オープン当初は「鮨屋の修業歴ゼロ」をウリに雑誌にかなり露出しておりました。高麗橋の「吉兆」で修業をしたようですが、鮨屋の経験がなくても鮨屋が出来るのか。当初私はこの疑問を「和食の経験だけで鮨屋が出来るなら、鮨の修業はたいしたことがないではないか」と問題提起しました。経験ゼロを「うたい文句」に集客をはかる宣伝はいかがなものか。鮨店修業者はなぜに怒らないのか不思議であります。
オープン当初、若い衆や小僧さんではなく、今は女将になっている女性がつけ場で酢飯や〆の仕事をしていたのには唖然。ただのスタッフが、「江戸前仕事」をしていたのですから、その驚きは半端でありません。鮨屋の修業がないからか、職人以外にも重要な仕事を与える進取の精神に脱帽です。
その後の訪問は散々でした。彼らは私たちの会話から友里征耶だと見破ったようで、連れの風貌やここでしか話していない内容、若い衆が友里を隠し撮りしたという話が、2ちゃんの友里スレにすぐアップされたのです。個人情報漏洩に寛容すぎる店であります。
昨夏久々に再訪してツマミや鮨の変化に驚きました。女将は見当たらず、再び若い衆を2名入れており、変化がないのは独特の「客層」だけ。

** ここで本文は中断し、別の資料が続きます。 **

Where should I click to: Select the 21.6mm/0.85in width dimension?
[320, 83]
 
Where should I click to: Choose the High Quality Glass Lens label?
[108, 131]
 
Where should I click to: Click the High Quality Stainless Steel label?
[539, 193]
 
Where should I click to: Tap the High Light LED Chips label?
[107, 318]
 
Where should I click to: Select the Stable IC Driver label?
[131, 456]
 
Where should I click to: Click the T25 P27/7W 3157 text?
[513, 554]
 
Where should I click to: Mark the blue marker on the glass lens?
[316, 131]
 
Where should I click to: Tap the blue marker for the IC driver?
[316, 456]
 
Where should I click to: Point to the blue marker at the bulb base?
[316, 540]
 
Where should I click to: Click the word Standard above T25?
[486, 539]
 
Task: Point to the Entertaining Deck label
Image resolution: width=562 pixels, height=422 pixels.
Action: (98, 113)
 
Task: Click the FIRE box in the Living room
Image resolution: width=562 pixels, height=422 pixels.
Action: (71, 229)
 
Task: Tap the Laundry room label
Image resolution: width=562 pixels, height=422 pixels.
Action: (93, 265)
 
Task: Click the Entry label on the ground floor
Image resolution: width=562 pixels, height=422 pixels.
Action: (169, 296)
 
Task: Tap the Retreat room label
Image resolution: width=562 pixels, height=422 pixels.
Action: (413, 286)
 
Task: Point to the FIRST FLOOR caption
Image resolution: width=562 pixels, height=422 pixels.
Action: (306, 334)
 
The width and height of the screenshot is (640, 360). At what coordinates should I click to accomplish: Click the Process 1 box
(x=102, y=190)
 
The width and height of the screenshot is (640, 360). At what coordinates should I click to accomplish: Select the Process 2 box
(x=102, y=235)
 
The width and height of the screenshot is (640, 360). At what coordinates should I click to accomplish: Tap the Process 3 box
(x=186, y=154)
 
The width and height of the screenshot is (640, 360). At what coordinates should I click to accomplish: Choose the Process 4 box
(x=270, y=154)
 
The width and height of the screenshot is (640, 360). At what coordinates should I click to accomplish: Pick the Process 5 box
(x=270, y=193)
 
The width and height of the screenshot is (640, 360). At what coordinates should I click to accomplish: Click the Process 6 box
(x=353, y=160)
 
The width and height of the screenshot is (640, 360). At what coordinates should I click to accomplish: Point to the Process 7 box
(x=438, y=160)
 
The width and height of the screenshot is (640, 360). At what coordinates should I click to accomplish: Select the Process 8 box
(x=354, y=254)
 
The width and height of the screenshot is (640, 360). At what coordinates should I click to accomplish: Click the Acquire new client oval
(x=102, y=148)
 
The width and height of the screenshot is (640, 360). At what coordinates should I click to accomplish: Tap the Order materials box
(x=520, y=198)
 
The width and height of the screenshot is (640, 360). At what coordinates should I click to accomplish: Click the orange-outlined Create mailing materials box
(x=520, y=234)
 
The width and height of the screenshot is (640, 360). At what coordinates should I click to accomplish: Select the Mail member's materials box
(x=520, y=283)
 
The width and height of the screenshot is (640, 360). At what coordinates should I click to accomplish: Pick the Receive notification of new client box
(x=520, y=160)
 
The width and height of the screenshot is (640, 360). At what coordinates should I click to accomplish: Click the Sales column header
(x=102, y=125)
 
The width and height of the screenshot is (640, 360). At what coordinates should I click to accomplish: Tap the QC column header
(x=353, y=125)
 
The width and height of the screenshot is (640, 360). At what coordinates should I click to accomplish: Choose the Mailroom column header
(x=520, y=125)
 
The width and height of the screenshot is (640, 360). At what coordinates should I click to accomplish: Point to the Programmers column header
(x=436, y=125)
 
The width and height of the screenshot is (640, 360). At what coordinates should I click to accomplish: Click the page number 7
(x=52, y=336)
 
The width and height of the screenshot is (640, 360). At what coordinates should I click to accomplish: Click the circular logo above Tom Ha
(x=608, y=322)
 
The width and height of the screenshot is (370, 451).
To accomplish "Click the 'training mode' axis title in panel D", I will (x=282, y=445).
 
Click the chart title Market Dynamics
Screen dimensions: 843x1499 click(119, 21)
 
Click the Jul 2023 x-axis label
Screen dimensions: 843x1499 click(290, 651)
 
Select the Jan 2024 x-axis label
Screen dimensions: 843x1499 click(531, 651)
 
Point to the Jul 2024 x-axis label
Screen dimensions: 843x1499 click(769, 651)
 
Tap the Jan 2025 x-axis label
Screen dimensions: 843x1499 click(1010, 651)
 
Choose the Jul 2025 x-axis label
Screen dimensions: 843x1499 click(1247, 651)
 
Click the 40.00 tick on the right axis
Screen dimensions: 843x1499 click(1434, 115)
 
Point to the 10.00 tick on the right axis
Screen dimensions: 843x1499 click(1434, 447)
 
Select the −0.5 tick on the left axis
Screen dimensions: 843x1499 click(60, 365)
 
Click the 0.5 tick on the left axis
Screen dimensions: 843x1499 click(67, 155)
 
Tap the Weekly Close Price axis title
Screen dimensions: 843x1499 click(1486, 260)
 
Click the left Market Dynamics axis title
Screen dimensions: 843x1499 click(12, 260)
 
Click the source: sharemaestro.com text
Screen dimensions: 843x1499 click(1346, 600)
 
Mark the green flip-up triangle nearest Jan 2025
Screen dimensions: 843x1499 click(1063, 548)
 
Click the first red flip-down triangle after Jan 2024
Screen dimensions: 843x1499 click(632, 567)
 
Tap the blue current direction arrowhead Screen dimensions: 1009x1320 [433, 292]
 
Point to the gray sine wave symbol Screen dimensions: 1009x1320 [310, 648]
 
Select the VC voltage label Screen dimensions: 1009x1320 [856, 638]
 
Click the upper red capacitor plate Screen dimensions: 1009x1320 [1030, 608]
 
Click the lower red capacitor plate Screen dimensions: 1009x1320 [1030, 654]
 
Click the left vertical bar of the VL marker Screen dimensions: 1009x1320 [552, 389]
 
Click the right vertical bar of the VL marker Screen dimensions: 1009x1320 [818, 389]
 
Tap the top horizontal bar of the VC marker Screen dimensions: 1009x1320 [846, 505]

有名和食店出身としてツマミの豊富さが評判でしたが、まったくの期待はずれ。煮蛸、蒸し鮑、赤ムツ、バチコ、赤西貝しか出ません。あっという間に握りへ移行してしまいました。これならば、同じ1つ☆でも「青空」や「さいとう」(2つ星に昇格)の方がはるかに充実していて満足します。和食出身の意味がありません。ツマミが少なくても、肝心の握りが良ければ文句は言いませんがこれもかなりひどくなっております。これほど酢飯が無意味にしょっぱかったか。塩の加減を間違えているとしか思えません。せっかくの赤酢の風味もまったく感じなかった。やけに柔らかい中トロ、シンコも塩強すぎ、そして干瓢も塩辛いだけ。マコガレイ、カスゴ、赤身、穴子、車エビ、赤ウニ、いくら丼、アジなど握りは11ヶほどにツマミが5種、ビールにぬる燗での支払いは2万円チョイ。六本木という立地では、高くはないですが、CP含めて食後感はかなり悪いものでありました。業界人以外の方にはオススメできない鮨屋と考えます。